Everything from the line that contains "Open the hamburger menu in title bar" to the end of the records below, both lines included, should be transcribed exactly and returned alone.

*** Entries shown ***

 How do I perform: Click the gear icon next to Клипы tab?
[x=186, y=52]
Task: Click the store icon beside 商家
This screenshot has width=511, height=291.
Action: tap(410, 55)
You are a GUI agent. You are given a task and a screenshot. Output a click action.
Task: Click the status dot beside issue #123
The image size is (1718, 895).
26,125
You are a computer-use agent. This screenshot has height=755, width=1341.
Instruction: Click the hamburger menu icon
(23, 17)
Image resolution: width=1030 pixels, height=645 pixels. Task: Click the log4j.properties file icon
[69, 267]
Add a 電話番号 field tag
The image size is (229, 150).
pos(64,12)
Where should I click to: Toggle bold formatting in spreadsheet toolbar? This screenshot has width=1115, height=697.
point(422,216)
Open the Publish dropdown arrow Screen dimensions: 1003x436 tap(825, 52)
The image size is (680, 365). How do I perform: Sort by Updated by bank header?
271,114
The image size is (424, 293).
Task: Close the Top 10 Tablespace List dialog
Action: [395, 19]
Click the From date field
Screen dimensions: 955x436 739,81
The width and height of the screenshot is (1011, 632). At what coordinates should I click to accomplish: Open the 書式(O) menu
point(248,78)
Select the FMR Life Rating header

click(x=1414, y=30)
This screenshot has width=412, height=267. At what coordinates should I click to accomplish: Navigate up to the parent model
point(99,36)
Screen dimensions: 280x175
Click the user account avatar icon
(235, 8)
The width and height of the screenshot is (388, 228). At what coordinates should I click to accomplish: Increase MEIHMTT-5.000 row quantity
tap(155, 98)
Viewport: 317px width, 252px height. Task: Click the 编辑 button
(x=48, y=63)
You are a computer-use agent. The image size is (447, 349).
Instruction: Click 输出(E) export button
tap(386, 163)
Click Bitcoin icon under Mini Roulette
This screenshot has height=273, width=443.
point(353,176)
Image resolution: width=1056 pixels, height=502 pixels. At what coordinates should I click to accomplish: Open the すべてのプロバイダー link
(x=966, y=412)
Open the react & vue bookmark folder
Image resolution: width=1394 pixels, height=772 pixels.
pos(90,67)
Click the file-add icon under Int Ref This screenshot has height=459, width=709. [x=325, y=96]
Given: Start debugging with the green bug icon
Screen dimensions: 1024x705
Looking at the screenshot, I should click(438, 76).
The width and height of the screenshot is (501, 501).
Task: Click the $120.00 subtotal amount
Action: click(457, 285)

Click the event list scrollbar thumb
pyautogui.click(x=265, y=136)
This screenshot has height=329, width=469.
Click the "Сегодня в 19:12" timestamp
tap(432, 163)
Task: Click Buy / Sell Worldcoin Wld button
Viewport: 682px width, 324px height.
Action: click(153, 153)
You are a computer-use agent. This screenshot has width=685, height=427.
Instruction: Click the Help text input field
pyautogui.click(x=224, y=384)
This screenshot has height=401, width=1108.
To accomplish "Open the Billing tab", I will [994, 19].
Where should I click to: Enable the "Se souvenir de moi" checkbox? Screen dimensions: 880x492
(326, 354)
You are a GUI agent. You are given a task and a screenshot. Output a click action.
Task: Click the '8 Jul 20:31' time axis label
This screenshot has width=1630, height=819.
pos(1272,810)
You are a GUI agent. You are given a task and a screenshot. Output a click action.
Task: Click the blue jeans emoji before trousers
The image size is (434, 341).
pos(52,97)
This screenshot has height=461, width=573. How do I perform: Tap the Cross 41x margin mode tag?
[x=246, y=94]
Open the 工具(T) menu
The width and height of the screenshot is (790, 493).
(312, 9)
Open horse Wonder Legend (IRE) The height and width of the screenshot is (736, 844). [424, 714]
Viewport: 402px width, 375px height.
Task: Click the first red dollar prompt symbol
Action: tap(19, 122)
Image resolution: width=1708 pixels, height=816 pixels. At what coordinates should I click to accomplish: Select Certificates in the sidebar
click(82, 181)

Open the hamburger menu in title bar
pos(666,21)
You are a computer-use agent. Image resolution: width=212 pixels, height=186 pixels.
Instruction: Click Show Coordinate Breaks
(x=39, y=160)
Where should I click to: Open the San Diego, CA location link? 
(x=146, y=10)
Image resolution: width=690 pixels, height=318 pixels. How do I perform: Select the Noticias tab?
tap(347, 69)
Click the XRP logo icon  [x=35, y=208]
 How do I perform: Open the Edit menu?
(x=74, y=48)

*** End of Entries shown ***

* [Answer area]:
Open the hamburger menu in title bar
pos(666,21)
You are a computer-use agent. Image resolution: width=212 pixels, height=186 pixels.
Instruction: Click Show Coordinate Breaks
(x=39, y=160)
Where should I click to: Open the San Diego, CA location link? 
(x=146, y=10)
Image resolution: width=690 pixels, height=318 pixels. How do I perform: Select the Noticias tab?
tap(347, 69)
Click the XRP logo icon  [x=35, y=208]
 How do I perform: Open the Edit menu?
(x=74, y=48)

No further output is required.